Market Sentiment and Macroeconomic Backdrop
The current market volatility is being driven by a tug-of-war between geopolitical developments and central bank policies. Although international peace initiatives have offered a temporary boost to investor sentiment, the US Fed's stance suggests that central banks may consider interest rate hikes in the latter half of the year to combat inflationary pressures. This macroeconomic uncertainty is prompting Indian investors to adopt a more selective and cautious approach to stock picking, focusing on technical breakouts and momentum-driven setups.

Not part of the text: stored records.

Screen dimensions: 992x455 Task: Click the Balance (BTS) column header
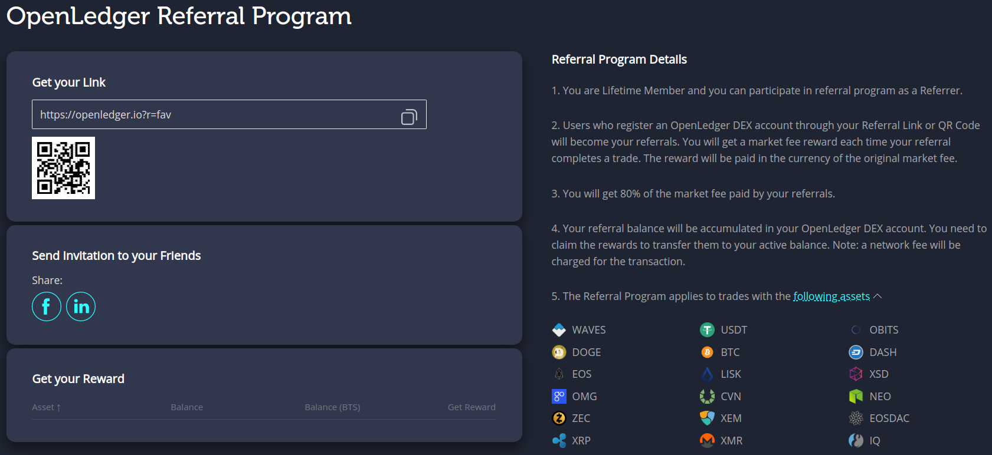(x=332, y=407)
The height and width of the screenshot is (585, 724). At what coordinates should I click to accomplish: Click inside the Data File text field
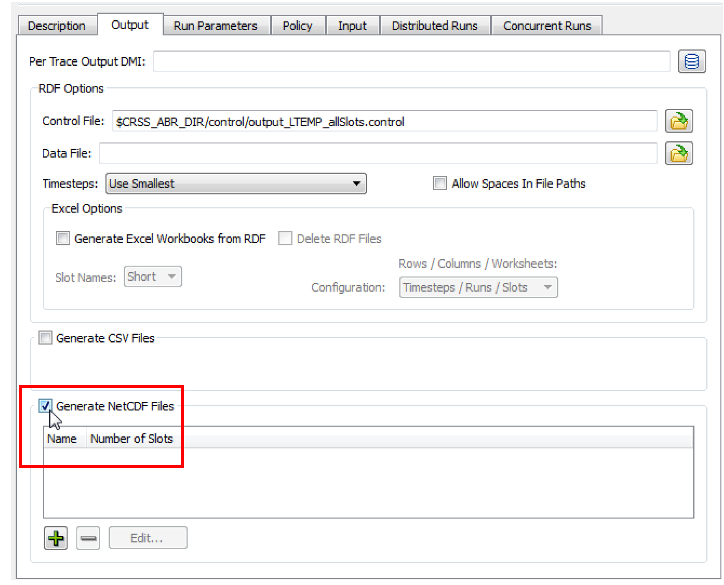point(378,153)
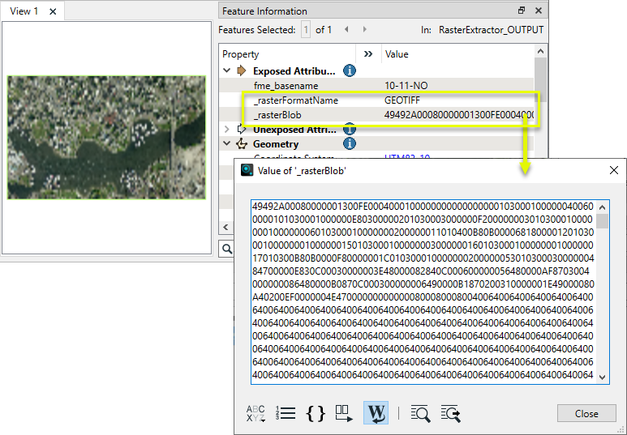This screenshot has height=435, width=627.
Task: Toggle line numbers in value dialog
Action: click(x=286, y=413)
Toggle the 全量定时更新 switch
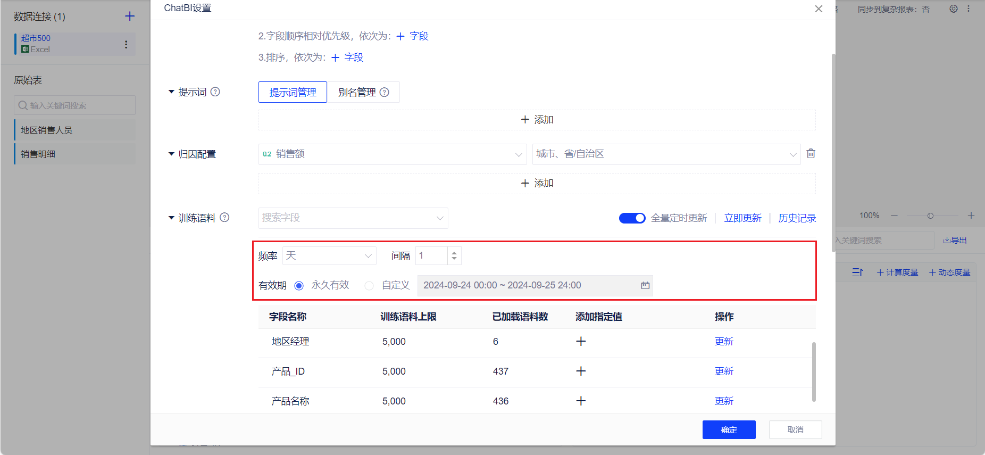Viewport: 985px width, 455px height. 632,218
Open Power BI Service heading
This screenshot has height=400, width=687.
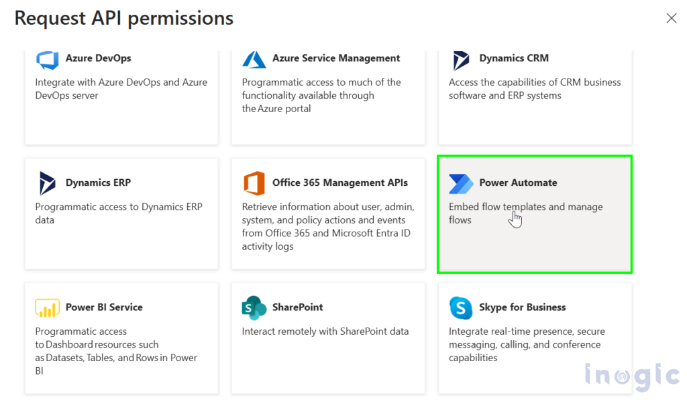[104, 307]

VTL: Technical Breakout Signals Upside Potential
VTL has emerged as a strong candidate for traders looking to capitalize on structural shifts. According to technical analysis by Virat Jagad, Senior Technical Research Analyst at Bonanza Portfolio, the stock is exhibiting a significant structural breakout on its daily chart.

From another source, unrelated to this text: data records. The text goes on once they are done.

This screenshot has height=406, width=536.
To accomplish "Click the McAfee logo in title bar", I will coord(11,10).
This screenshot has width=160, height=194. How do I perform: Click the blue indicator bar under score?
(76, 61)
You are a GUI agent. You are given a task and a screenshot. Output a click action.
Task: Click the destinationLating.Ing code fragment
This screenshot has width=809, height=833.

The stock has successfully surged past its near-term resistance levels, backed by expanding trading volumes. This price action indicates aggressive buying interest, with the stock firmly tracking above its rising moving average. For traders looking to enter, the recommended strategy is to initiate long positions in the Rs 660–665 range. The objective is to capture an upside continuation with a target price of Rs 710–720. To mitigate risk, a strict stop-loss should be placed at Rs 632, just below the immediate consolidation support base.

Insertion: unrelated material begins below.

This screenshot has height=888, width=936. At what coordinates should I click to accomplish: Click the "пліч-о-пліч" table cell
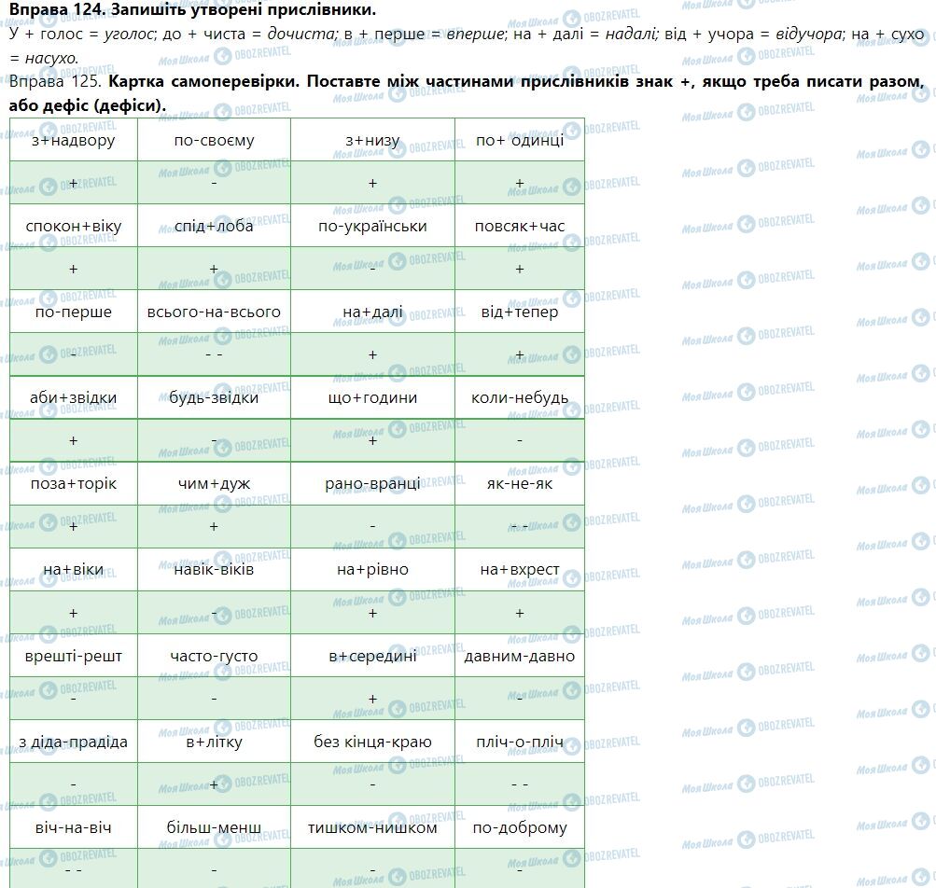tap(520, 742)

Radico Khaitan: Bullish Momentum on Trendline Breakout
In the consumer goods and spirits space, Radico Khaitan is showing signs of a decisive trend reversal. The stock has demonstrated a sharp bounce from its recent base, marking a successful trendline breakout.
Technical indicators suggest that the stock is gaining momentum, with price action staying consistently above crucial moving averages. This acceleration in upward velocity suggests a potential trend extension. Analysts recommend buying Radico Khaitan in the Rs 3,670–3,680 range, aiming for a target of Rs 3,820–3,850. To protect against sudden reversals, investors should maintain a strict stop-loss at Rs 3,595, which sits securely below the recent swing low pivot.
Key Takeaways
- Market Outlook: Investors remain cautious as hawkish US Fed remarks regarding potential rate hikes offset geopolitical optimism.
- VTL Strategy: Look for a breakout play in the Rs 660–665 range with a target of Rs 710–720 and a stop-loss at Rs 632.
- Radico Khaitan Strategy: Capitalize on bullish momentum by buying at Rs 3,670–3,680, targeting Rs 3,820–3,850 with a stop-loss at Rs 3,595.